Феномен А. Шмидт как бы подтверждает феномен Соловьёва, и то, что этот последний не принял, не одобрил свидетельства созерцательницы из Нижнего Новгорода, объясняется только тем, что философ не прочёл ее блестящей по форме книги. Этот гностический трактат, вызывающий в памяти теософию Э. Сведенборга, рисует картину духовной вселенной – места обитания многочисленных существ, различающихся по полу вопреки традиционному представлению об ангелах. Одну из центральных ролей там играет некое великое женственное существо, которое А. Шмидт называет Церковыо и присваивает ей имя Маргариты. Специфическая церковность представлений Анны Шмидт философски дополняет метафизику Соловьёва, развившего учение о Софии в ее соотношении с Богом Творцом, но не разработавшего софиологической экклезиологии. И с Церковью – великой Матерью, порождающей прочие невидимые сущности, визионерка, как известно, отождествляла саму себя. Всерьёз отнестись к этому заявлению, не заподозрив Анну Шмидт в безумии или прельщении (как это произошло с Соловьевым, о. Иоанном Кронштадтским и, к примеру, Андреем Белым), решились все же два крупнейших мыслителя Серебряного века – П. Флоренский и С. Булгаков. Именно они издали «Третий Завет» в 1916 году, предпослав книге глубокомысленное и восторженное предисловие. Более того, труд Шмидт повлиял на софиологию Булгакова и Флоренского. В «Столпе и утверждении Истины» Флоренского идея Софии оказалась связанной с идеей Церкви, и Церковь обрела женский лик[131], какой она имеет в теософии Шмидт. А софиологическое богословие Булгакова, представленное, в частности, его «большой» и «малой» трилогиями, в свою очередь восходит к «Столпу», а не к соловьёвским «Чтениям о Богочеловечестве». Так импульс, заданный русской мысли Анной Шмидт, раскрылся в религиозно-философских построениях и сообщил вдохновение дерзким теологуменам.

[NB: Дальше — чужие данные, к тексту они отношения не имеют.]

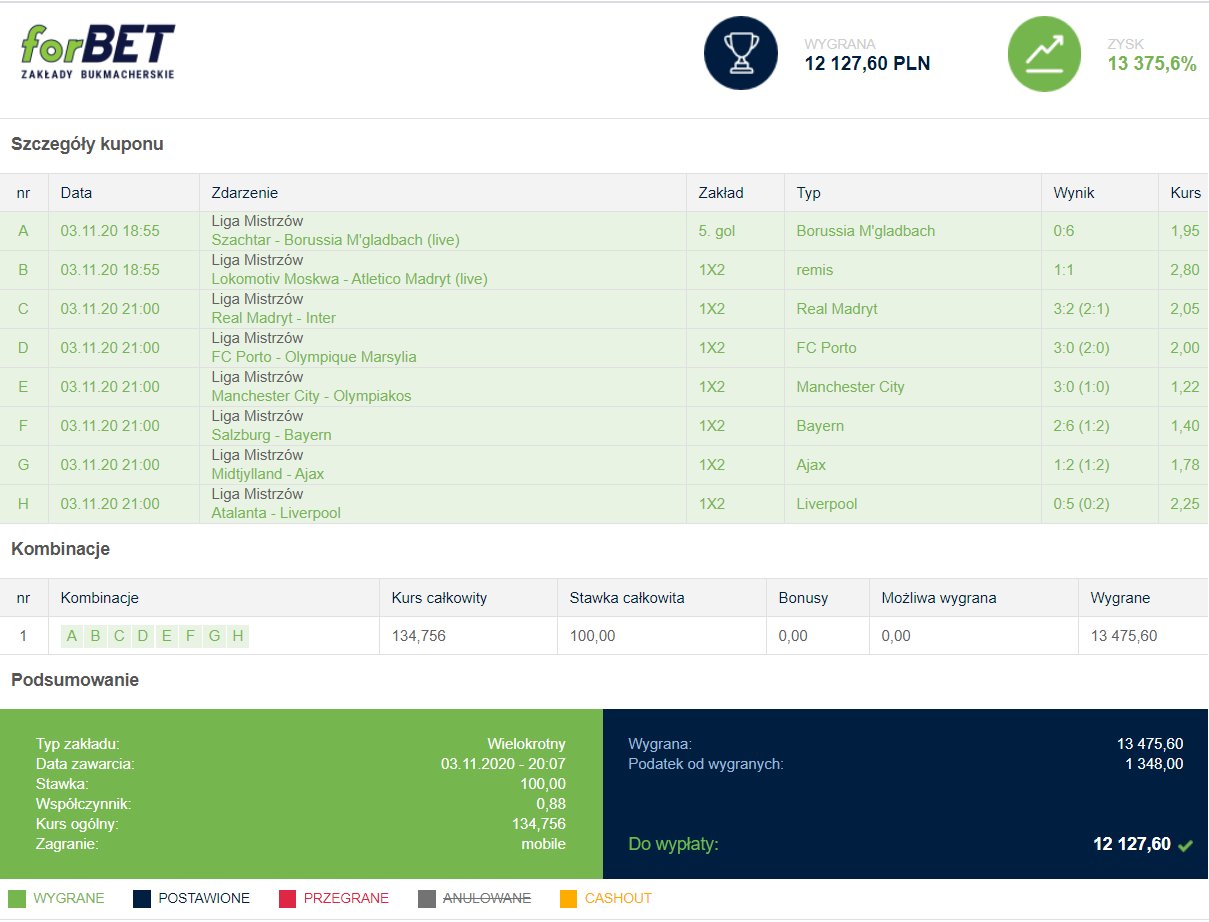Click the green profit chart icon
The height and width of the screenshot is (922, 1209).
click(x=1044, y=54)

В лице скромной провинциальной журналистки русские софиологи признали яркий симптом новой – софийной эпохи. Ее опыт был расценен ими как прозрение в бытие, как конкретно-индивидуальное откровение ей высшего мира.
125
Там же, с. 388.
126
Там же, с. 392.
127
Там же, с. 395.
128
Текст был прочитан в качестве доклада на конференции «Женщины в истории русской философии» в Институте философии РАН (октябрь 2014 г.).
129
А также Каббалы и некоторых европейских мистиков (прежде всего Я. Бёме).
130
Непонятный по сей день феномен А. Н. Шмидт заслуживает пристальных исследований и специальной конференции, которую было бы уместно провести в 2015 году – в 110-летие со дня ее кончины.
131
См. в «Столпе» размышления о новгородской иконе Софии Премудрости Божией – образе царственного, и при этом женственного Ангела, являющего лик Церкви. Такая трактовка иконы, вместе со всей экклезиологией «Столпа», явно восходит к положениям А. Шмидт о Церкви-Маргарите, Церкви-Личности, а не только соборной сущности.